The most important bacterial growth factors

• Vitamin B1 (thiamine). Takes part in carbohydrate metabolism.
• Vitamin B2 (riboflavin). Takes part in redox reactions.
• Pantothenic acid is an integral part of coenzyme A.
• Vitamin B6 (pyridoxine). Takes part in the metabolism of amino acids.
• Vitamins B12(cobalamins are substances containing cobalt). They take an active part in the synthesis of nucleotides.
• Folic acid. Some of its derivatives are part of enzymes that catalyze the synthesis of purine and pyrimidine bases, as well as some amino acids.
• Biotin. Participates in nitrogen metabolism, and also catalyzes the synthesis of unsaturated fatty acids.
• Vitamin PP(a nicotinic acid). Participates in redox reactions, the formation of enzymes and the metabolism of lipids and carbohydrates.
• Vitamin H(paraaminobenzoic acid). It is a growth factor for many bacteria, including those inhabiting the human intestine. Folic acid is synthesized from para-aminobenzoic acid.
• Gemin. It is an integral part of some enzymes that take part in oxidation reactions.
• Choline. Takes part in the reactions of lipid synthesis of the cell wall. It is a supplier of the methyl group in the synthesis of amino acids.
• Purine and pyrimidine bases(adenine, guanine, xanthine, hypoxanthine, cytosine, thymine and uracil). Substances are needed mainly as components of nucleic acids.
• Amino acids.
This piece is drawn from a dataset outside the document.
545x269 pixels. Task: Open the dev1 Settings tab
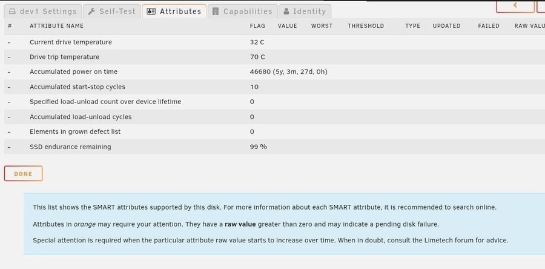43,12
These substances are the constituents of cell proteins.

Need for growth factors of some bacteria

Auxotrophs to ensure life, they need the supply of chemicals from outside. For example, clostridia are unable to synthesize lecithin and tyrosine. Staphylococci need the intake of lecithin and arginine. Streptococci need the intake of fatty acids - components of phospholipids. Corynebacteria and Shigella need nicotinic acid intake. Staphylococcus aureus, pneumococcus and brucella need vitamin B1 intake. Streptococci and tetanus bacilli - in pantothenic acid.
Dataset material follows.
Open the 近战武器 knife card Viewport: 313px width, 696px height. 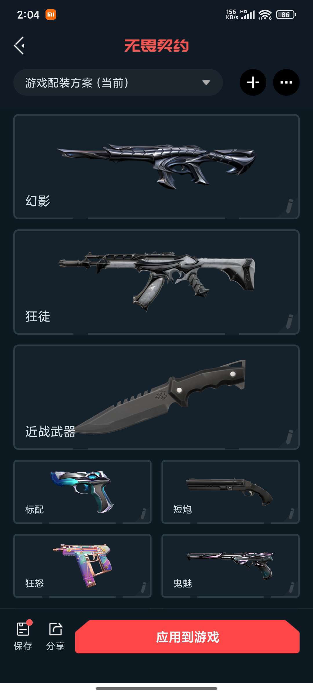click(x=157, y=397)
Prototrophs independently synthesize the necessary substances.

Rice. 24. Different environmental conditions affect the growth of bacterial colonies in different ways. On the left - stable growth in the form of a slowly expanding circle. On the right - rapid growth in the form of "shoots".

Studying the need of bacteria for growth factors allows scientists to obtain a large microbial mass, which is so necessary in the manufacture of antimicrobials, sera and vaccines.

Read more about bacteria in the articles:

Reproduction of bacteria is a mechanism for increasing the number of microbial populations. Bacterial division is the main mode of reproduction. After division, the bacteria should reach the size of adults. Bacteria grow by rapidly absorbing nutrients from their environment. Growth requires certain substances (growth factors), some of which are synthesized by the bacterial cell itself, and some come from the environment.

By studying the growth and reproduction of bacteria, scientists are constantly discovering the beneficial properties of microorganisms, the use of which in Everyday life and in production is limited only by their properties.